Learning about the biological and genetic underpinnings of bipolar disorder can help family members to reevaluate their assumption that the patient’s aversive behaviors are purposeful. Clinicians can also engineer role-played exchanges, in which caregivers are asked to rephrase critical comments (e.g., “You are lazy and don’t care”) directed toward the patient as positive requests for change (e.g., “I’d like you to put more effort into job seeking”). In turn, patients are encouraged to paraphrase caregivers’ feelings or beliefs (active listening) before making their counterarguments. Patients’ perceptions of caregivers as allies rather than as enemies can go a long way toward bolstering mood states.

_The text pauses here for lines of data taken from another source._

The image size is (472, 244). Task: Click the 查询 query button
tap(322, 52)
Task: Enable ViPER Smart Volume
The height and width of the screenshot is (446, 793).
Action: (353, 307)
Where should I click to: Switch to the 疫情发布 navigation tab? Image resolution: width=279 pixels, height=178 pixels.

This article has described the strategies of PPM: psychoeducation with active skill training, self-monitoring of moods and prodromal symptoms, regulation of daily and nightly rhythms, mental health literacy and pharmacological adherence, cognitive restructuring to reduce depression, and communication skills training to address family or other interpersonal conflicts. These treatment components can be helpful adjuncts to pharmacotherapy, even when psychiatrists have limited time with patients. Adapting these strategies in ways that fit patients with different illness presentations is consistent with personalized medicine.
Most practicing psychiatrists do not have the time or resources to learn full treatment protocols, such as FFT, IPSRT, or CBT, nor do they have space within brief pharmacotherapy sessions to implement these full protocols. Few practicing psychiatrists are equipped, in terms of training or physical space, to conduct psychoeducation groups. Familiarity and confidence with the techniques involved in PPM may require additional training for clinicians who have been trained in other models, but the training need not be extensive. One study (57) found that nonspecialist therapists who attended an initial training workshop, followed by weekly group supervision, were able to administer a five-session individual psychoeducational therapy with high levels of adherence. Patients with bipolar I and II disorder who were randomly assigned to this brief therapy showed greater improvements in knowledge of their illness and increases in their number of well weeks over 1 year compared with patients assigned to self-administered psychoeducation.
Systematic research is needed to determine the most economic and time-efficient methods for training clinicians in PPM or in similar psychosocial interventions. For example, comparisons between prerecorded and live clinician training workshops, followed by different intensities of case supervision, may help to clarify the level of commitment and training necessary for clinicians to achieve treatment fidelity (58). Future research should also aim to clarify which therapy components lead to the greatest clinical gains among patients encountered in general practice. Implementation trials with dismantling designs can be used, in which treatments based on one element (e.g., social rhythm regulation) are compared with treatments consisting of multiple elements (e.g., the full IPSRT protocol). In the interim, administering individual elements of longer protocols may be the most feasible way to deliver evidence-based therapies in practice.